How do you know that something is NOT a spider?

Forum Moderators: coopster

Message Too Old, No Replies

How do you know that something is NOT a spider?

UA of "Mozilla"?

fish_eye

1:51 pm on Jul 21, 2005 (gmt 0)

I would like spiders to find a particular php page but... within the page an email is sent to advise me it's been accessed.

I'd like to NOT get the email everytime the page is crawled so it was suggested I list all the bots I know.

I thought it would be simpler to send the email when the UA starts with "Mozilla". Is it that simple or are there other starts to the UA string for browsers?

What about WAP etc?

(And am I in the correct forum?)

Thanks....

encyclo

3:50 pm on Jul 21, 2005 (gmt 0)

Quite a few spiders (including one Google one) have a user agent string which starts with "Mozilla". On the other hand, some browsers (such as Opera when not spoofing as IE) do not start with "Mozilla". As such, the user agent string is a very unreliable way of deciding whether the visitor is a bot or not.

DanA

4:22 pm on Jul 21, 2005 (gmt 0)

But you can decide that if you find the strings Google, Yahoo, bot , spider, crawler in the user agent, you don't have to send a mail

fish_eye

12:02 am on Jul 22, 2005 (gmt 0)

Some context:

(Firstly - forget about emails - assume I'm getting too many hits now!)

I want to log in a database on my site (in real time) details about searches performed on my site. Searches are done real time against my files (not an index) using a php program. (I don't think I'm allowed to post the name / author / location of the php source but sticky me if you want to know.)

I have a small search box (form) located on every page.

The search box redirects to a results page.

The results page stores the query string and the URI they've come from (which of my pages they were on).

The results page has context ads on it. As a conequence, whenever a media bot hits the page I get a row stored in my database. There are usually a few media bot hits per search.

I would like to stop these rows being stored.

The obvious short term solution is to simply identify the media bots via the UA (they're all from trusted sources) and not store a record when it's them.

However, I've got tons of other bots also hitting my site and, as a result, tons of rows from this.

If I were to set up this spider trap [webmasterworld.com] I would get rid of most of the bad bots (it seems). (The spider trap uses php to modify my .htaccess file.)

This will get rid of most of the garbage but I'm still left with a significant number of rows from good bots.

I'm thinking that I could adapt the spider trap to also record (in another file) the good bots. My search results page would then read this and not store a row (or would store a different row) for these hits.

Whadja reckon?

grandpa

3:35 am on Jul 22, 2005 (gmt 0)

Hi fish_eye

I use an include file where I create an array of known bots. I also use a class, phpSniff, which returns the User Agent string. Then I can compare the User Agent to my known bot array. Here's a shortened version of my include file, checkbot.inc.

<?php
$scriptname='checkbot.inc';
global $my_bot;
global $my_return;
$alluas = array();
$uacount = 0;

// The array is populated with known bot UA's.

COLLECTED DATA:
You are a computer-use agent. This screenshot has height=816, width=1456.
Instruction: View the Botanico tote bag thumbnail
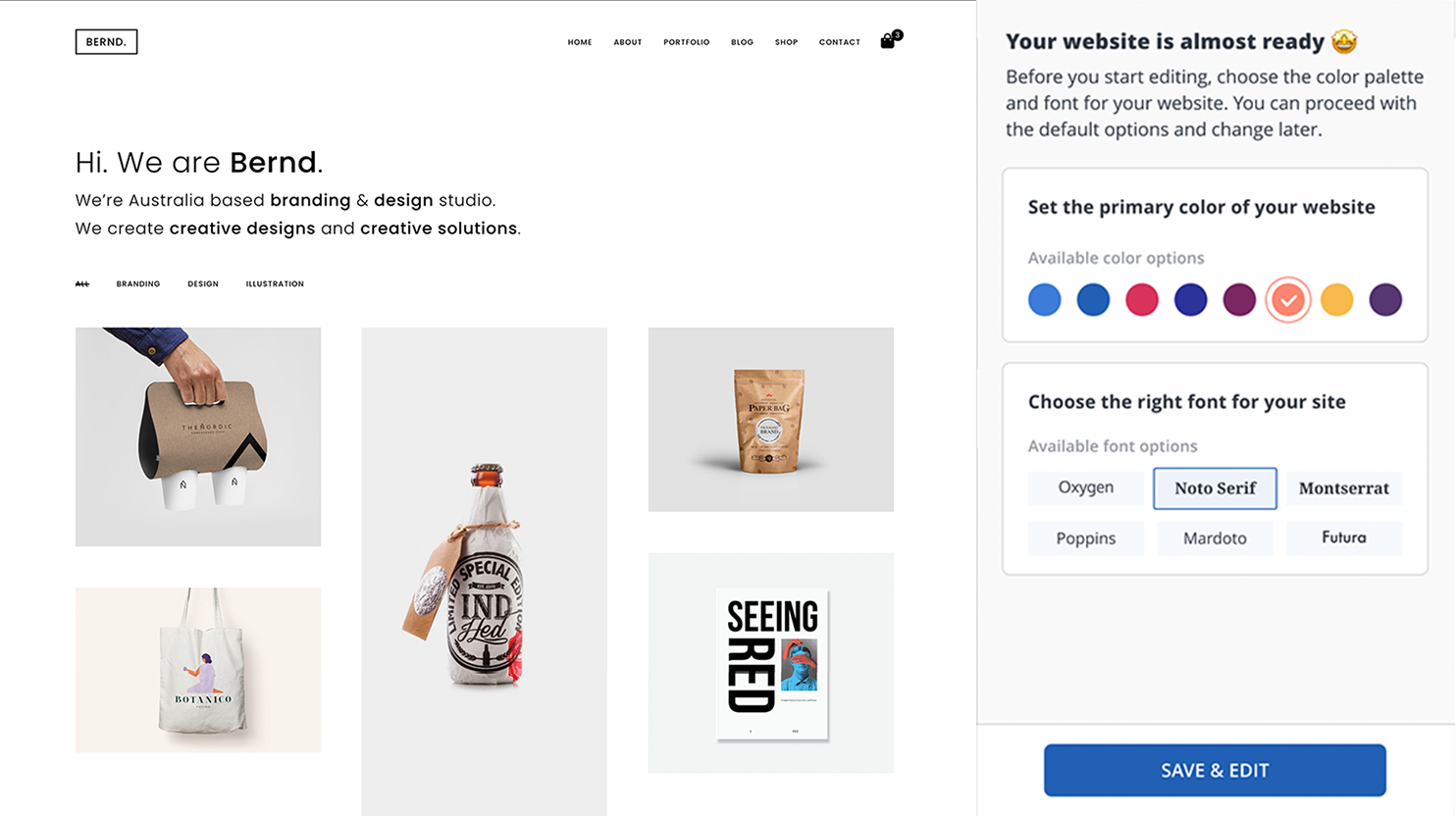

STATED GOAL 1:
Answer from the spider-detection thread:
(a) Which browser does the thread name as one whose user agent string does not always start with "Mozilla"?
(b) Which file does the spider trap use PHP to modify?
(c) What is the name of the include file grandpa shares?
STATED GOAL 2: Copy out the spider-detection thread. Begin at the words "I thought it" and stop after "bot or not.".
STATED GOAL 3: Pick up the spider-detection thread after its last line and keep writing it.
You won't need the data for any of this.

WRITTEN RESPONSE 1:
(a) Opera, when it is not spoofing as IE
(b) The .htaccess file
(c) checkbot.inc

WRITTEN RESPONSE 2:
I thought it would be simpler to send the email when the UA starts with "Mozilla". Is it that simple or are there other starts to the UA string for browsers?

What about WAP etc?

(And am I in the correct forum?)

Thanks....

encyclo

3:50 pm on Jul 21, 2005 (gmt 0)

Quite a few spiders (including one Google one) have a user agent string which starts with "Mozilla". On the other hand, some browsers (such as Opera when not spoofing as IE) do not start with "Mozilla". As such, the user agent string is a very unreliable way of deciding whether the visitor is a bot or not.

WRITTEN RESPONSE 3:
$alluas[$uacount] = '/\baipbot\b/i'; $uacount ++;
$alluas[$uacount] = '/\bAltaVista\b/i'; $uacount ++;
$alluas[$uacount] = '/\bYahoo! Slurp\b/i'; $uacount ++;
$alluas[$uacount] = '/\bYahoo-MMCrawler\b/i'; $uacount ++;
$alluas[$uacount] = '/\bZeus\b/i'; $uacount ++;

// Here the class returns the UA
$mysniff->phpSniff($UA='',$settings = false);
$class_vars = get_class_vars(get_class($mysniff));
foreach ($class_vars as $name => $value) {
if ($name == '_browser_info') {
while(list($key,$val) = each($mysniff->_browser_info)) {
if ($key == 'ua') $myua = $val;
}
}
}

$my_test = "";
foreach ($alluas as $name => $value) {
if (preg_match($value, $myua)) {
$mylen = strlen($value);
$mylen2 = $mylen - 7;
$mytotlen = $mylen - $mylen2;
$my_bot = substr($value,3,$mylen2);
$my_test = $value;
}
}

function in_array_multi($needle, $haystack)
{
if(!is_array($haystack)) return $needle == $haystack;
foreach($haystack as $value) if(in_array_multi($needle, $value)) return true;
return false;
}

$my_return = in_array_multi($my_test, $alluas);
?>

In the main script the value of $my_return is tested. I'm using this to determine if a session should be started or not. You can easily base a decision on what to log. If $my_return is true then a bot has been detected.

The only caveat is that new User Agents must be added to the array. You'll need to locate and install the phpSniff class.

Code Sentinel

6:54 am on Jul 22, 2005 (gmt 0)

user agents can be set to anything or nothing and short of putting a check on hits per second I don't think you can distinguish bots from users in any reliable way.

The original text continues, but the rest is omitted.